THE DATA >>
=== Section Start ===

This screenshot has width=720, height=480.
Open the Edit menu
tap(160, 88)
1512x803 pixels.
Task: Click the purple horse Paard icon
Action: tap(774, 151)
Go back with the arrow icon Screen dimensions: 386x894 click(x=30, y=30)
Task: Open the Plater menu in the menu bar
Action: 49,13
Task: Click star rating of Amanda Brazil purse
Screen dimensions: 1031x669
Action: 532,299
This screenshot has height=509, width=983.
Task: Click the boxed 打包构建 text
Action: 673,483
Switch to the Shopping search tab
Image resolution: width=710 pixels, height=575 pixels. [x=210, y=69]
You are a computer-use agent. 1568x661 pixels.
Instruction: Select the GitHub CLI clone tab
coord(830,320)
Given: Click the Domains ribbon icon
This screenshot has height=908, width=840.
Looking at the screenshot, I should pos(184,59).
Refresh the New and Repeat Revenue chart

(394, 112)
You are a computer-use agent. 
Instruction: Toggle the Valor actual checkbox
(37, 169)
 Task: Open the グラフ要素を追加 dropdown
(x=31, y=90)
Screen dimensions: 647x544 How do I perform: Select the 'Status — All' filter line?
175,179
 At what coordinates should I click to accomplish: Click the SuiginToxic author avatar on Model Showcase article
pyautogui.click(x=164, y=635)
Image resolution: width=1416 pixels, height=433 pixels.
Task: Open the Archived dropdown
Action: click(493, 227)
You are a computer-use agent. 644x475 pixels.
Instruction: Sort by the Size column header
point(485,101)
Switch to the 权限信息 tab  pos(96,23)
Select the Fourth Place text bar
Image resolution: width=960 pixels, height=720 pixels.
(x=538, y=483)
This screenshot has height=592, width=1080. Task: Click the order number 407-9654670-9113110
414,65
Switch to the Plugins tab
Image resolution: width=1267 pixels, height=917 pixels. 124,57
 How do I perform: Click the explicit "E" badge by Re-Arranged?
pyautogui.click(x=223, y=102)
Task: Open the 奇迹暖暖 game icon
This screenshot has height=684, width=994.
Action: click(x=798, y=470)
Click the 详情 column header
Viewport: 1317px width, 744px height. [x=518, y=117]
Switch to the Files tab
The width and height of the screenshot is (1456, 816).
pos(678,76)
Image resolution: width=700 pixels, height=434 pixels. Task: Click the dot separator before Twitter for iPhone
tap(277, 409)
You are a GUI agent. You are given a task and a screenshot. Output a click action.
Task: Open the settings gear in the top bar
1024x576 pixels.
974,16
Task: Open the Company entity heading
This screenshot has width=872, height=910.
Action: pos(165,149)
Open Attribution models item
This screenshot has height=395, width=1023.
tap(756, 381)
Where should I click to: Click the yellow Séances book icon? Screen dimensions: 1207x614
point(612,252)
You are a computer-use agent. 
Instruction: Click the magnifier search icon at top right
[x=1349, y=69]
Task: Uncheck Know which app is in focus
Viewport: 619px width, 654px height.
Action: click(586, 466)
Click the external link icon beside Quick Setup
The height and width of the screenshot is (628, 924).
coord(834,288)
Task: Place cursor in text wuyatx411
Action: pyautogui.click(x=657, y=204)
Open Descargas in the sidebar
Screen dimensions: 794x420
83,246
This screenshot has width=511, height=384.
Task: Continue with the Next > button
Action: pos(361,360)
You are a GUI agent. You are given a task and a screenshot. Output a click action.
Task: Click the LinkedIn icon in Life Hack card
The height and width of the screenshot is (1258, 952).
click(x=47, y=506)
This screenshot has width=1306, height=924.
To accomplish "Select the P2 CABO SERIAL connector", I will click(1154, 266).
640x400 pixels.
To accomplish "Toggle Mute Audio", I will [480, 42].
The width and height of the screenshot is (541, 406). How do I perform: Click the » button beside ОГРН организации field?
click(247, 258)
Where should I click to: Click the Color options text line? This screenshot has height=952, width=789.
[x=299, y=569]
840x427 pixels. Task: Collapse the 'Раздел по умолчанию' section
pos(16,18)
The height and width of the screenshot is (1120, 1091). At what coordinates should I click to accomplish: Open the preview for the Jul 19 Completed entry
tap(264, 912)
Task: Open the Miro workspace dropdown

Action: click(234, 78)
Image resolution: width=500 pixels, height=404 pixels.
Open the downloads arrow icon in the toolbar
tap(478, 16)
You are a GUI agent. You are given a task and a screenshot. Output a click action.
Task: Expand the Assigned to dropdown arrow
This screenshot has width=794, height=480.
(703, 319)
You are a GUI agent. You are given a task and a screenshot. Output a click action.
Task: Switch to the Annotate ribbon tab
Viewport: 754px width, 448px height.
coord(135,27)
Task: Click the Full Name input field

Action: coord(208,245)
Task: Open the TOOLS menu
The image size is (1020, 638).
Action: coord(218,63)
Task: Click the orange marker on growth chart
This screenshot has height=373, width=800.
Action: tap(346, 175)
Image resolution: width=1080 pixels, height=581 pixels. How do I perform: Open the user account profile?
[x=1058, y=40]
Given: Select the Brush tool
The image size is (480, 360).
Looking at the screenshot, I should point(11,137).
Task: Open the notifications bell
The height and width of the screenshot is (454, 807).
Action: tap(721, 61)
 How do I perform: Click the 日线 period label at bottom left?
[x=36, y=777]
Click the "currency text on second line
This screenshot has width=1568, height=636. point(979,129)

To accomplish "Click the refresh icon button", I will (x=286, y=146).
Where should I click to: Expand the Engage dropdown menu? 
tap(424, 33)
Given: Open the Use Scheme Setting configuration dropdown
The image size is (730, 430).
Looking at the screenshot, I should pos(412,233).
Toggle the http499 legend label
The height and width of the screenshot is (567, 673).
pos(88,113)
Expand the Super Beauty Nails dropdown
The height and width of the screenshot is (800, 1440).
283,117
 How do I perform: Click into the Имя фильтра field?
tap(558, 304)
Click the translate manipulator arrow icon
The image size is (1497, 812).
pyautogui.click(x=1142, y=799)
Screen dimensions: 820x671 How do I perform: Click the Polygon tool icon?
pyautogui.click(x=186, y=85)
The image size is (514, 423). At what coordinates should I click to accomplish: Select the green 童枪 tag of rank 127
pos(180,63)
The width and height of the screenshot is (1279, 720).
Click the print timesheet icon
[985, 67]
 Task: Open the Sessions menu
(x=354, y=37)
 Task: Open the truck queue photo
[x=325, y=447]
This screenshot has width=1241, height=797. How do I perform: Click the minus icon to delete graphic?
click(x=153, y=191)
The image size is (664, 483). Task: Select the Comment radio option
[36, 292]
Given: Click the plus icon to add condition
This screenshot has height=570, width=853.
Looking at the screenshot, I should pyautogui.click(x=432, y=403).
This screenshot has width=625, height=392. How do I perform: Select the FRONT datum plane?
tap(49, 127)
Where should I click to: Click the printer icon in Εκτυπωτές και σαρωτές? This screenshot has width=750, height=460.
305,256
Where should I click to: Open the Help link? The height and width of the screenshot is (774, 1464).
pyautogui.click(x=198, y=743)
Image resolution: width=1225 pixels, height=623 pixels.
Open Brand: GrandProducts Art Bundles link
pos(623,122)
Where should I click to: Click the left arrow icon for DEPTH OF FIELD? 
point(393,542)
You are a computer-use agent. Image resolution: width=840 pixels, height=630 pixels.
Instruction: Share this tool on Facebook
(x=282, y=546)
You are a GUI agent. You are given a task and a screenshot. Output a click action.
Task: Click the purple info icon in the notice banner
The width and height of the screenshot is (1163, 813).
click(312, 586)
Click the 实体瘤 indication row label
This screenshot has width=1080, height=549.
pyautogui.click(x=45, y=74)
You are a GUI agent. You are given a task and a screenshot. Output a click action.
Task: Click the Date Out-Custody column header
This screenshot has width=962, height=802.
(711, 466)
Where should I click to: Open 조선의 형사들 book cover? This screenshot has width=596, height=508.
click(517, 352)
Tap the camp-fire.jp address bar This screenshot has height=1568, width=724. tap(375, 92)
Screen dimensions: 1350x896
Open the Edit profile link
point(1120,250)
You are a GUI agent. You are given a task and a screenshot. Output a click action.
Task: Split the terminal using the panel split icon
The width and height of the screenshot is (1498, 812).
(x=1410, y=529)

=== Section End ===

TASK STATEMENT >> With the data above as the source, tally the lines that include the string "ribbon", and give that figure alone.

TASK RESPONSE >> 2